ルネサス エレクトロニクスは5月31日、自社の8/16/32ビットマイコン用統合開発環境を1つに統一した次世代統合開発環境「CubeSuite+」を開発し、第1弾製品を2011年6月より発売することを発表した。

統合開発環境は、ユーザがマイコン用ソフトウェア(プログラム)を開発する際に使用する様々なツール(装置など)の連結操作を可能とし、ソフトウェア設計から評価、検証までの操作を向上させるもので、現在、同社ではマイコンの種類により「CubeSuite」か「High-performance Embedded Workshop」をそれぞれ提供しているが、今後、開発されるマイコンについては「CubeSuite+」での対応が可能となる。
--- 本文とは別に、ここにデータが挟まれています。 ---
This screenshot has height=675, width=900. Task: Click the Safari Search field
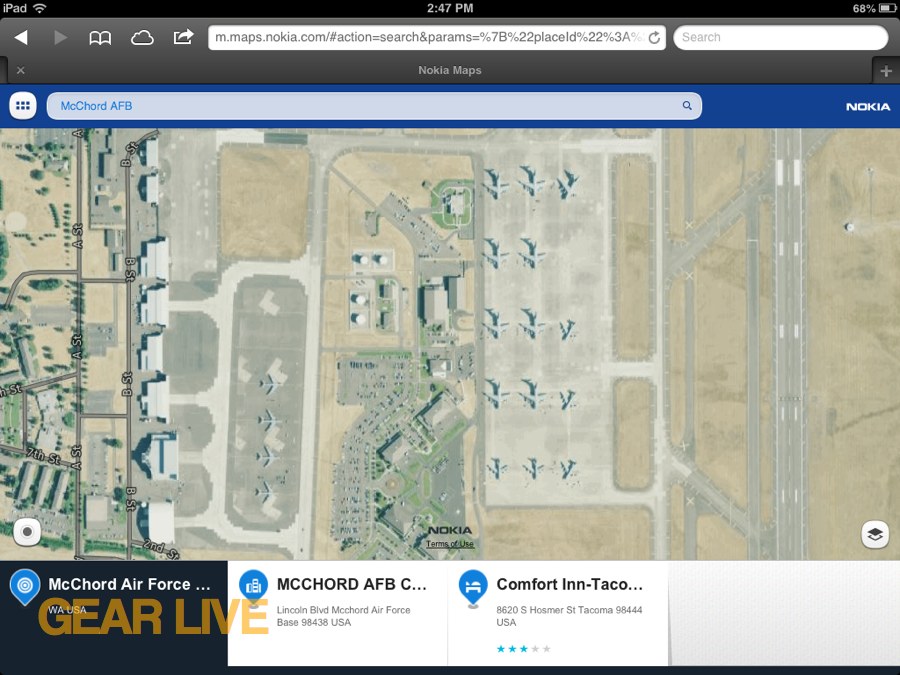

第1弾製品としては、従来より「CubeSuite」でサポートしていた「V850ファミリ」や「78K0」などのマイコン、およびルネサス エレクトロニクス発足後の統合第1弾製品「RL78ファミリ」をサポート。

どのマイコンでも同じ操作性を維持しているため、ユーザーのツール操作の習得工数を削減することが可能なほか、初めて使うマイコンであっても周辺機能の設定手順に迷うことなく簡単にプログラムを作成できるよう、デバイスドライバの設計支援をGUIで行う「コード生成」機能も搭載している。
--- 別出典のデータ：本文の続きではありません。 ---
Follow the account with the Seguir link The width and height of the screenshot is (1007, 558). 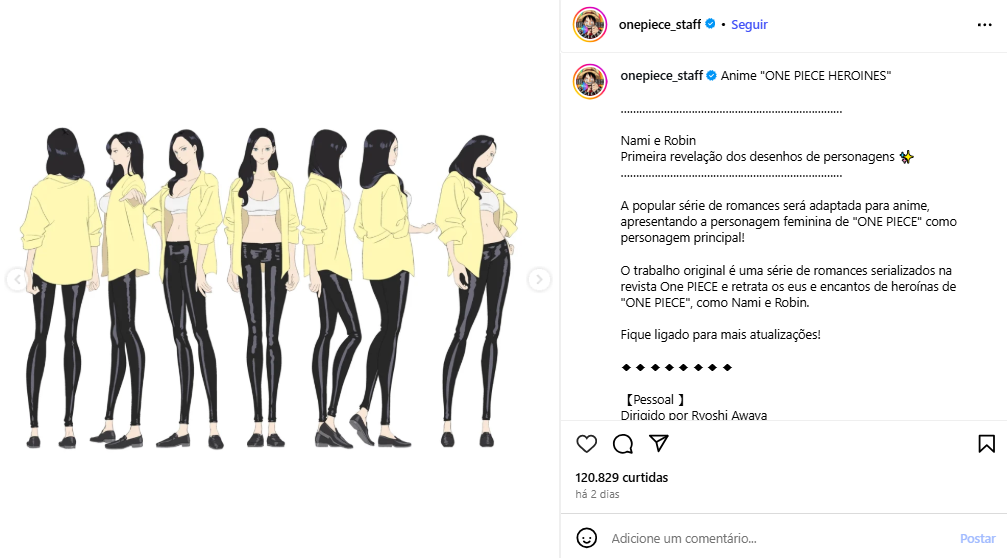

また、プログラムをマイコン用に翻訳するビルド時間について、バックグラウンドでビルドを自動的に開始する「ラピッド・ビルド」機能を搭載。これにより最短でビルドが完了できるため、ビルド時間を短縮できるようになるほか、指定したアドレスのプログラムを実行した際に変数の値を表示する「アクション・イベント」機能を搭載。これにより、右クリックだけで変数表示機能が指定できるようになるため、ビルド操作に時間を費やすことなく快適にデバッグすることが可能となる。

さらに、プログラム性能のチューニングに向け、複数の変数の関係を簡単に見ることができるよう、変数の値の遷移を横棒グラフで表示する「変数遷移グラフ」機能を備えたほか、関数の呼び出し関係を表示する「関数コール・グラフ」を搭載し、関数の呼び出し関係の確認や、より多く実行されている関数を呼び出し回数で確認することができるようになっている。

加えて、プログラムのダウンロード前後やブレーク後に繰り返し行う操作などを自動化し、操作ミスなく安心して開発できるよう、繰り返し行う操作をスクリプトで記述できる「Pythonコンソール」機能を搭載したほか、ツールとプロジェクトとを一括して保存/復元する「バックアップ機能」を搭載したことにより、ソフトウェアの開発が完了した状態の保存、復帰を容易に実現できるようになっている。

なお、今後は「RXファミリ」のサポートが予定されており、順次、対応マイコンを拡大していく計画としている。